Task details → If a line in the data below holds the word "Next", copy it.

Material for this task →
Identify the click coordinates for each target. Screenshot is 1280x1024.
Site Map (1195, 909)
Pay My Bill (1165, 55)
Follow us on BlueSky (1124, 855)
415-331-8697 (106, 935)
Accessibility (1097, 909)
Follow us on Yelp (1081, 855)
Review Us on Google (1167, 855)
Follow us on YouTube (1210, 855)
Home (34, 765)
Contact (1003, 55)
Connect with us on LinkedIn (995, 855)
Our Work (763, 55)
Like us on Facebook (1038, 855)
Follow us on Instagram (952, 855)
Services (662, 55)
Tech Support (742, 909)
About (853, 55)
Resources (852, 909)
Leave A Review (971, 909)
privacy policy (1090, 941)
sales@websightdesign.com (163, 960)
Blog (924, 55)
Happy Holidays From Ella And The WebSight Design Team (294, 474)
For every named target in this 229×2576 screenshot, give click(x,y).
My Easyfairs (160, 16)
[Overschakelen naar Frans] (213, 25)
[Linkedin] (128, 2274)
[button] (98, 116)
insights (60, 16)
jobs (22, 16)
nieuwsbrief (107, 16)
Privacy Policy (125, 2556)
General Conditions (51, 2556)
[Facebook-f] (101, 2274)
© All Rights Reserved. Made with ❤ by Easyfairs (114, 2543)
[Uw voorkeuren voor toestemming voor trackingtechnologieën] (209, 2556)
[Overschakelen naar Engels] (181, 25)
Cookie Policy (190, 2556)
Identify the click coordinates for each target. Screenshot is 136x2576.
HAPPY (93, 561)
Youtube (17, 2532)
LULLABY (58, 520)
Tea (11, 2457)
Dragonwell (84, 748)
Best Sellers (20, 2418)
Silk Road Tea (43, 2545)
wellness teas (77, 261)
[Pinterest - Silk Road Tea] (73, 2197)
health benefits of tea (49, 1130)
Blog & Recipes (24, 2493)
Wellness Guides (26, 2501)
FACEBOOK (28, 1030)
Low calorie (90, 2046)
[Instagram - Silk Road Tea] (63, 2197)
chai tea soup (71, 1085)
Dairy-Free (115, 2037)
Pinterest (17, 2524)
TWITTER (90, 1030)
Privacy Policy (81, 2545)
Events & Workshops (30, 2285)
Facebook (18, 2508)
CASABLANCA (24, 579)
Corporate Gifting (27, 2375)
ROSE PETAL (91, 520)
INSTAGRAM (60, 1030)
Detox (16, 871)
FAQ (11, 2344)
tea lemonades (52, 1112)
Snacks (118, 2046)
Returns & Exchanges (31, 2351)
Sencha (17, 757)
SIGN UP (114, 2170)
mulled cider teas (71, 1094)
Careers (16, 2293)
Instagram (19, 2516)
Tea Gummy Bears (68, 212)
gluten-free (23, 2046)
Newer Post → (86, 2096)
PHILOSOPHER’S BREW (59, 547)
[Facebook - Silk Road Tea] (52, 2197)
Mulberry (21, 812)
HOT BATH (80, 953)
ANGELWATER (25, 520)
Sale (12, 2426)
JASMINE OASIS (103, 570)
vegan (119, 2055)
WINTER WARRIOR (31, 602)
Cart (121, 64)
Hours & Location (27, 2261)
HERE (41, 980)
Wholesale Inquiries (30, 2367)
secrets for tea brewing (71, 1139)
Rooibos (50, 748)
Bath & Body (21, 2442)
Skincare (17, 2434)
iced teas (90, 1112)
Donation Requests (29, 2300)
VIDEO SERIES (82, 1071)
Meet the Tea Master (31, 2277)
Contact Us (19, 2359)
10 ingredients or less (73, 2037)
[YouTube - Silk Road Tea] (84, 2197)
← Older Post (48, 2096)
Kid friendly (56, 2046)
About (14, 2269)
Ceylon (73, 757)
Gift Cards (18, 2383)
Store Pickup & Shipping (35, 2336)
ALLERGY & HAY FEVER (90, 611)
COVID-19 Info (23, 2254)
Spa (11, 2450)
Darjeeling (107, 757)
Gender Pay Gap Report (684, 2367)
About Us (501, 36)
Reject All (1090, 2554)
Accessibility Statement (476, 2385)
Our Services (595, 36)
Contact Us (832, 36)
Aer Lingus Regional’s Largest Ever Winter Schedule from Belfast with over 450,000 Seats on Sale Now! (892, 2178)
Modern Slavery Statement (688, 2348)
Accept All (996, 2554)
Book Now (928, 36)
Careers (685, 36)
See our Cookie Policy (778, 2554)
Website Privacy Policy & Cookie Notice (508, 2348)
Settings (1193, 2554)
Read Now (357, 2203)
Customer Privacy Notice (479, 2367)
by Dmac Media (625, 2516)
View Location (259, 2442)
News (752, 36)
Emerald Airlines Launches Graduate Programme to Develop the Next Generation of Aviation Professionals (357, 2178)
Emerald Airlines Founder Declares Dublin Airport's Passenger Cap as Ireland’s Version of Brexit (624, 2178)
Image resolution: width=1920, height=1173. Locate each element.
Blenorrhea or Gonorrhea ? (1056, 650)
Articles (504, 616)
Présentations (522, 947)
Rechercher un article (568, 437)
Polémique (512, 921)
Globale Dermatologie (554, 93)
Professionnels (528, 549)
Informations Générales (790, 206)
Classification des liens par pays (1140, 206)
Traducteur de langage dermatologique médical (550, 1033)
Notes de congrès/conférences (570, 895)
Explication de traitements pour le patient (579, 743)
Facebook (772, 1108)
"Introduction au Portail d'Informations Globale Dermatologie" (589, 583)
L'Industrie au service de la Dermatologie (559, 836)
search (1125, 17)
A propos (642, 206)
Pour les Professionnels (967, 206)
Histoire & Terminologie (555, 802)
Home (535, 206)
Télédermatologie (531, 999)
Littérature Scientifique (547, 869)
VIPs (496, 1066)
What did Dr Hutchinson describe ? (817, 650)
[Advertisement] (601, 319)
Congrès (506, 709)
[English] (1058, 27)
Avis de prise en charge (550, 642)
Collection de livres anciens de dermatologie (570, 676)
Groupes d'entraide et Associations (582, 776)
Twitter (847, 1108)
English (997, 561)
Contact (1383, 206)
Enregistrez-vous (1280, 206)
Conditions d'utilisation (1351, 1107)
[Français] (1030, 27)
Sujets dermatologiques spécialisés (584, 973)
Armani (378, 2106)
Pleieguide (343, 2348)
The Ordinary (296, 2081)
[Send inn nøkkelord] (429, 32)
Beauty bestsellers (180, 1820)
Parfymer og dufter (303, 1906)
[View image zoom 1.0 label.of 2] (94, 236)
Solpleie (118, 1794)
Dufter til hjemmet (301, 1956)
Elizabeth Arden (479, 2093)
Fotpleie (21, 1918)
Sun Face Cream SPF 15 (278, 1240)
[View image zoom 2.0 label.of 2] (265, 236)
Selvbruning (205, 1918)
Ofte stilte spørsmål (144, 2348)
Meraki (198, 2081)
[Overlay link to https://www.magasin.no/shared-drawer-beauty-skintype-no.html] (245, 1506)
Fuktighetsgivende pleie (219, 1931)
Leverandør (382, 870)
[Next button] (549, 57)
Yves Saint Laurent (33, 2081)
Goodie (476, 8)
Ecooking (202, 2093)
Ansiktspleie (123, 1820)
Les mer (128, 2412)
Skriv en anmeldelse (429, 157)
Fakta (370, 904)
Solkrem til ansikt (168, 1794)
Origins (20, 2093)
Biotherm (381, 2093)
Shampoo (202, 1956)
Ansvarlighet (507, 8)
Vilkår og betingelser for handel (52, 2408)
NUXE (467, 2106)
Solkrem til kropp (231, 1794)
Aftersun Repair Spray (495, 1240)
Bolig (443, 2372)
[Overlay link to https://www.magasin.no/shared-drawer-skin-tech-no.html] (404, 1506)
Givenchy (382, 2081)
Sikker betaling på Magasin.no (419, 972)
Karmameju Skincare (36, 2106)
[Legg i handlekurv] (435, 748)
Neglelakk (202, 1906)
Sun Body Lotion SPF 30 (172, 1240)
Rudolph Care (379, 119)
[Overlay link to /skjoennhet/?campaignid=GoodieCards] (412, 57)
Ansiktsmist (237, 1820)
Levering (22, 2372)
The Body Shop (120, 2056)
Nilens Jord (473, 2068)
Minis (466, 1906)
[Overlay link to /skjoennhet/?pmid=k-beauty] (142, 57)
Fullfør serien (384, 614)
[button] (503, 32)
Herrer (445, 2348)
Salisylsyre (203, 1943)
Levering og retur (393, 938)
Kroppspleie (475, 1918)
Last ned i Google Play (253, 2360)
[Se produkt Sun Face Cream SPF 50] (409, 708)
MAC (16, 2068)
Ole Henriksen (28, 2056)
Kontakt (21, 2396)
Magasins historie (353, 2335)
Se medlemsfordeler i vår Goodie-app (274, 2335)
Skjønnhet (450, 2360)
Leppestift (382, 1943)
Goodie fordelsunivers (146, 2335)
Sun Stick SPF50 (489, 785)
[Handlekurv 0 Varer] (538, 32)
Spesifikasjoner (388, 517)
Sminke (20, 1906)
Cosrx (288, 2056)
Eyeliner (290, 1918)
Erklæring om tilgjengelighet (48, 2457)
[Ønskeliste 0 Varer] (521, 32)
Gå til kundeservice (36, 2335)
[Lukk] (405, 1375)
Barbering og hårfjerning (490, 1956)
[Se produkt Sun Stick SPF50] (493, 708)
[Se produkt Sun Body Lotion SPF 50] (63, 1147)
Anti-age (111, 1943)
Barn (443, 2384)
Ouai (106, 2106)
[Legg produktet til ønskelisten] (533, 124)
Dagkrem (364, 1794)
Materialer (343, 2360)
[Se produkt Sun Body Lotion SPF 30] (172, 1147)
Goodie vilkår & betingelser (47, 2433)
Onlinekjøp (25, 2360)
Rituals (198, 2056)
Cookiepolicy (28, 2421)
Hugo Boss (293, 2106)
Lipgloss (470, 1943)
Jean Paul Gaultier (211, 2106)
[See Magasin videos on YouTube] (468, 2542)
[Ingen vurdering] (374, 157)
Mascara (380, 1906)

Answer for the task →
Emerald Airlines Launches Graduate Programme to Develop the Next Generation of Aviation Professionals (357, 2178)
[Next button] (549, 57)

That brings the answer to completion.